* **Text segment**:
UV Curing calculator

UV Heat Load Calculator

UV Heat Load on Substrate estimates how much infrared heat, in BTU per hour, a UV curing lamp dumps into the part it is curing. This matters because most UV arc and medium-pressure mercury lamps emit substantial IR alongside the useful UV, and that heat can warp thin plastics, distort films, or scorch heat-sensitive substrates. Process engineers and tooling designers use it to decide whether a heat-sensitive part needs cold mirrors, IR filters, quartz cooling, or simply a faster line. It converts electrical input, the fraction of IR that actually reaches the part, and the lamp-on duty cycle into a real thermal load you can design cooling around.

What this calculator does

  • Estimate the IR / convective heat load a mercury UV lamp dumps on a heat-sensitive substrate during cure - the number that drives chiller plates, cool blocks, and substrate distortion risk.
  • Use it during process design when the substrate is heat-sensitive (thin film, electronics, low-Tg polymer) and the cure cell needs cooling fixtures sized correctly.
  • It estimates the infrared heat load transferred to the substrate in BTU/hr from lamp electrical input, the IR fraction reaching the part, and the fraction of the hour the lamp is on.

Formula used

  • Estimated heat to part (kW) = lamp electrical input × IR fraction × exposure time fraction
  • Hourly load (BTU/hr) = estimated heat × 3,412

Inputs explained

  • Lamp electrical input power:
  • IR fraction reaching the part:
  • Lamp-on duty fraction per hour:

How to use the result

  • Use it when curing heat-sensitive substrates, spec'ing cold mirrors or IR filters, or troubleshooting warp and distortion under a UV lamp.
  • It is a first-order estimate; actual heating depends on substrate absorptivity, distance, dwell time, airflow, and reflector condition, none of which are modeled individually.

* **Data extracts**:
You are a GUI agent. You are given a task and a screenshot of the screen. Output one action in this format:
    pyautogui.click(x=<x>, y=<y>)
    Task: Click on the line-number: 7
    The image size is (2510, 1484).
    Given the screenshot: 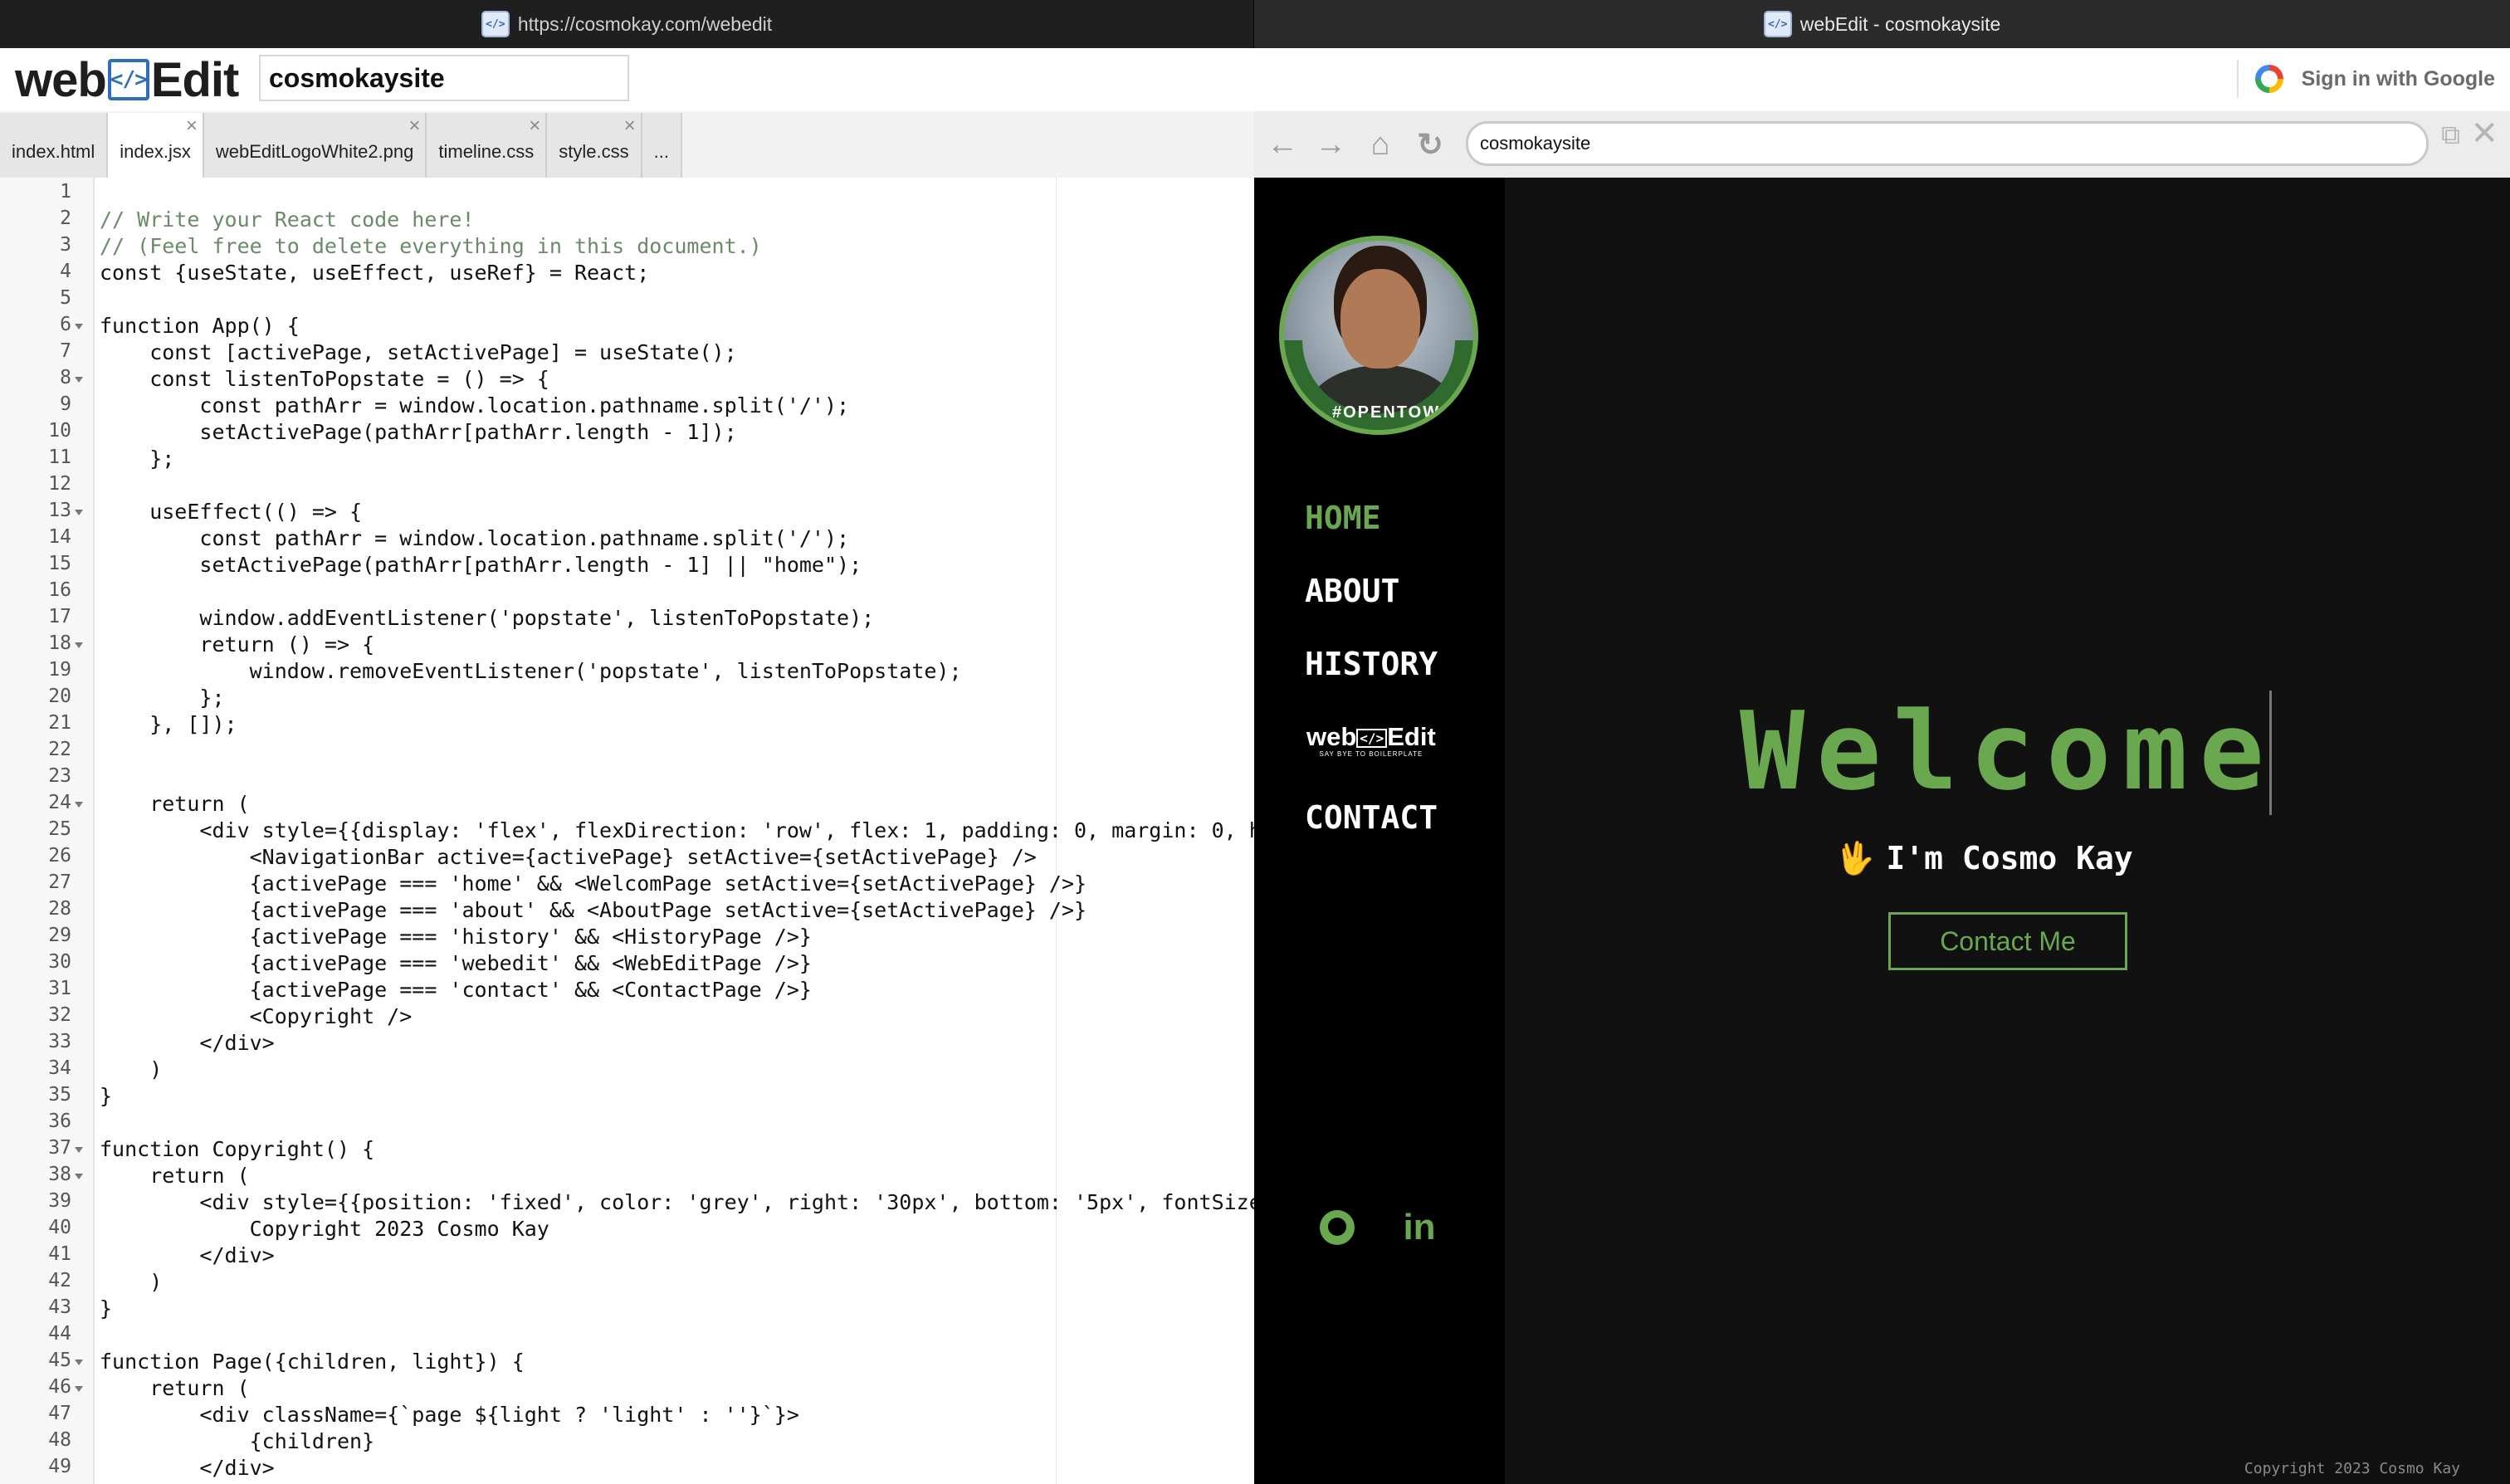 What is the action you would take?
    pyautogui.click(x=66, y=351)
    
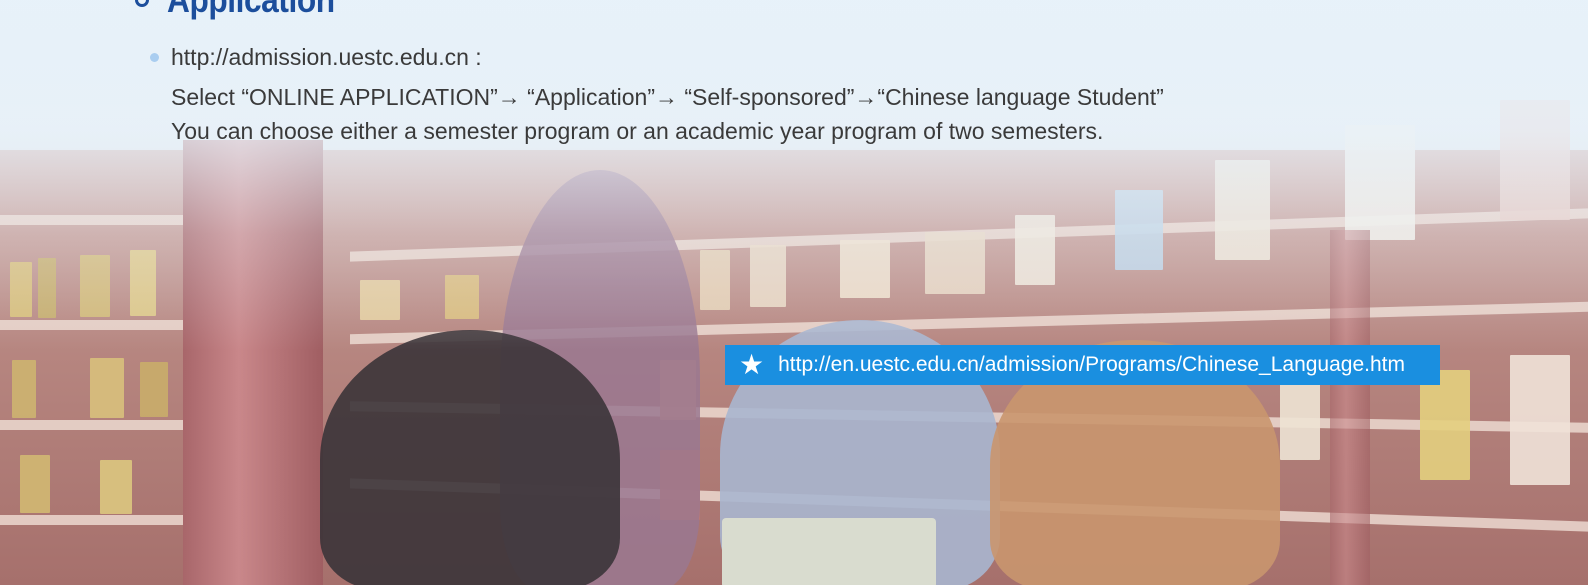 The height and width of the screenshot is (585, 1588). Describe the element at coordinates (251, 10) in the screenshot. I see `section-title: Application` at that location.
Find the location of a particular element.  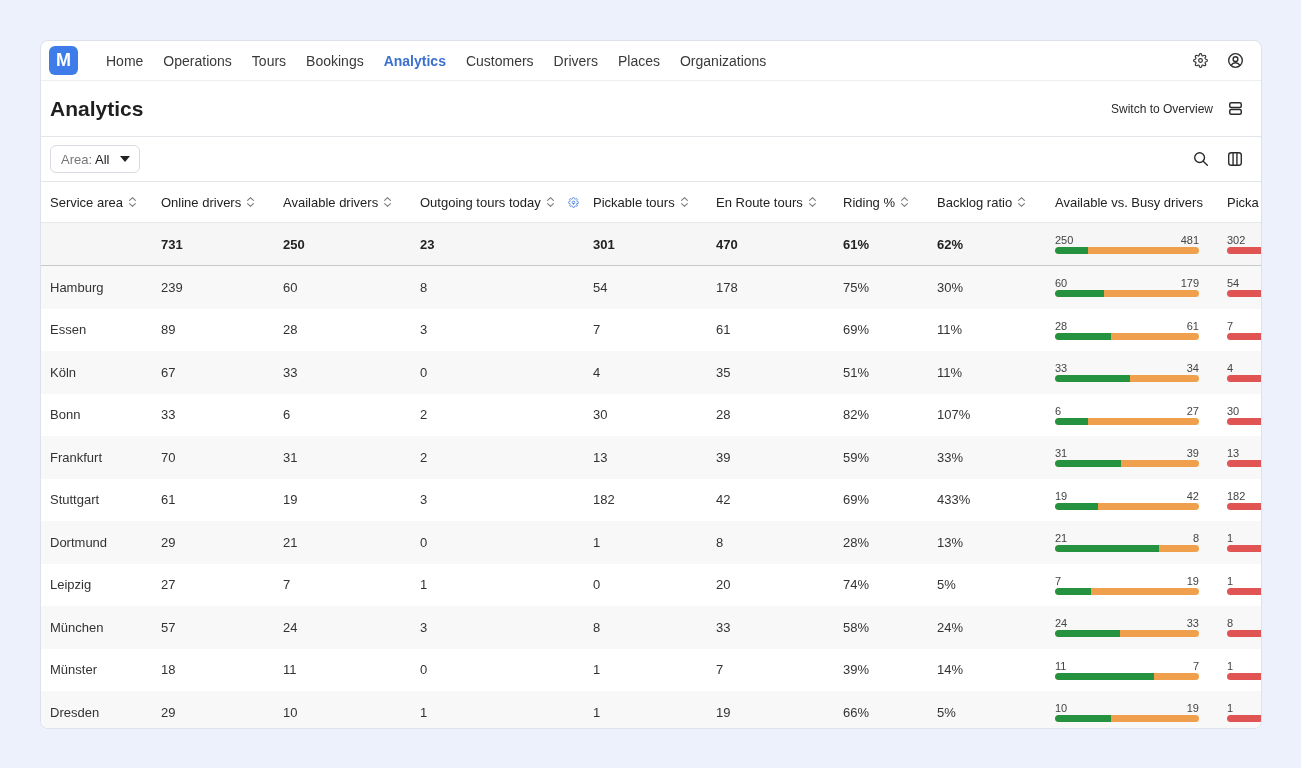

* **Exercise requirements**:
a - From the UV heat load calculator text, list every factor on which actual heating depends but which the calculator does not model individually.
b - Using the UV heat load calculator text, state whether each statement agrees with it, answering yes or no and quoting the deciding words: (i) The calculator reports its heat load in BTU per hour. (ii) Airflow is modeled individually in the estimate. (iii) The hourly load equals the estimated heat multiplied by 3,600.
c - Reproduce the passage of the UV heat load calculator text that begins at the words "Inputs explained" and stops after "under a UV lamp.".

* **Solutions in order**:
a -
- substrate absorptivity
- distance
- dwell time
- airflow
- reflector condition

b -
(i) Yes: "estimates how much infrared heat, in BTU per hour, a UV curing lamp dumps into the part it is curing"
(ii) No: "none of which are modeled individually"
(iii) No: "Hourly load (BTU/hr) = estimated heat × 3,412"

c -
Inputs explained

  • Lamp electrical input power:
  • IR fraction reaching the part:
  • Lamp-on duty fraction per hour:

How to use the result

  • Use it when curing heat-sensitive substrates, spec'ing cold mirrors or IR filters, or troubleshooting warp and distortion under a UV lamp.